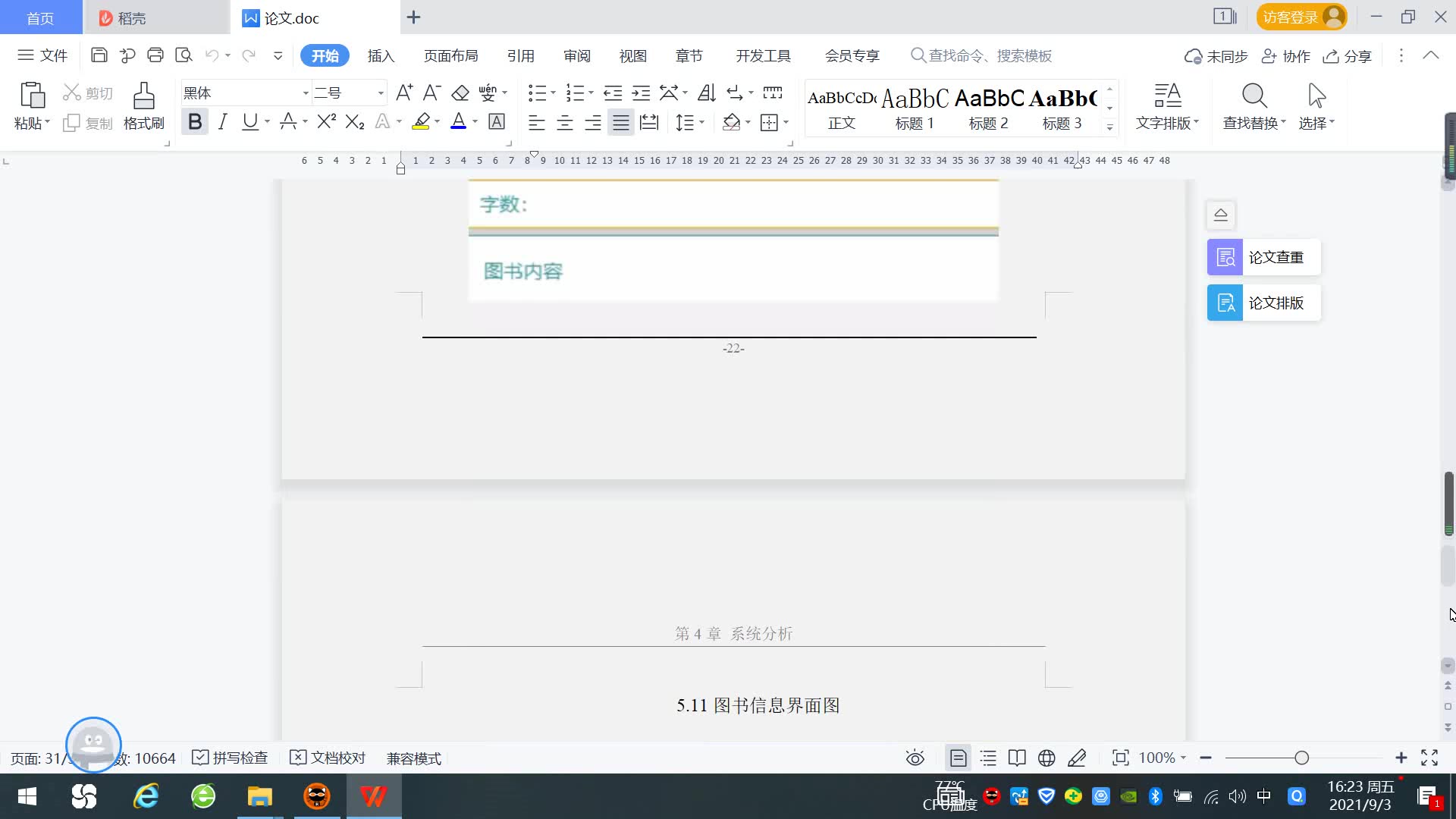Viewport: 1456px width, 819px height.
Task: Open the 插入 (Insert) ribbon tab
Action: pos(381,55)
--
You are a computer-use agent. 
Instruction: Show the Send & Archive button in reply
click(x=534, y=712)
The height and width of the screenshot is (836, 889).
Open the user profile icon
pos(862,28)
==
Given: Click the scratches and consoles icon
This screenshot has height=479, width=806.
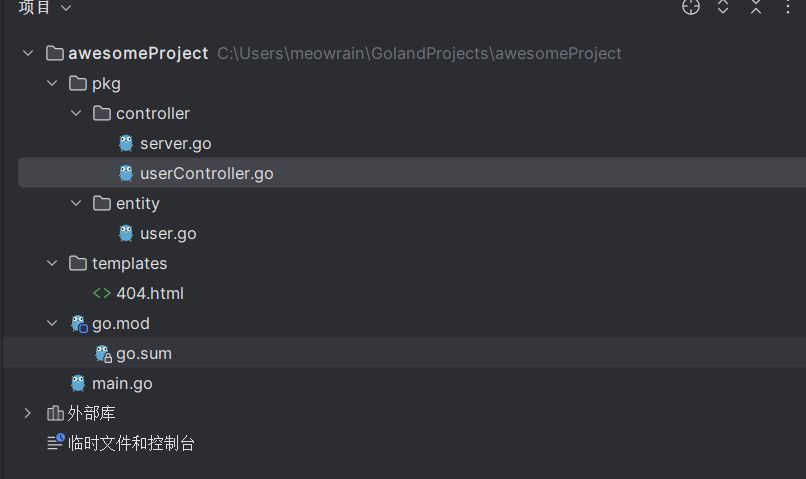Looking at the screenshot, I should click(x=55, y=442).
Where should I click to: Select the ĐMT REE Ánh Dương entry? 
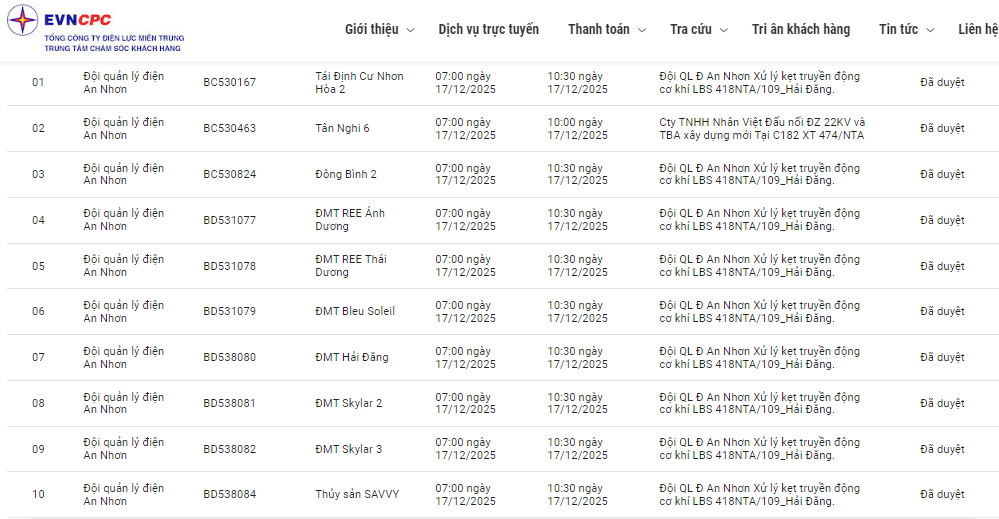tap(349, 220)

Given problem:
Copy the material from the line containing "Viewport: 1456px width, 819px height." through the line containing "Action: pos(381,55)", inclusive, without any pictures.

Task response:
Viewport: 1456px width, 819px height.
Task: Open the 插入 (Insert) ribbon tab
Action: pos(381,55)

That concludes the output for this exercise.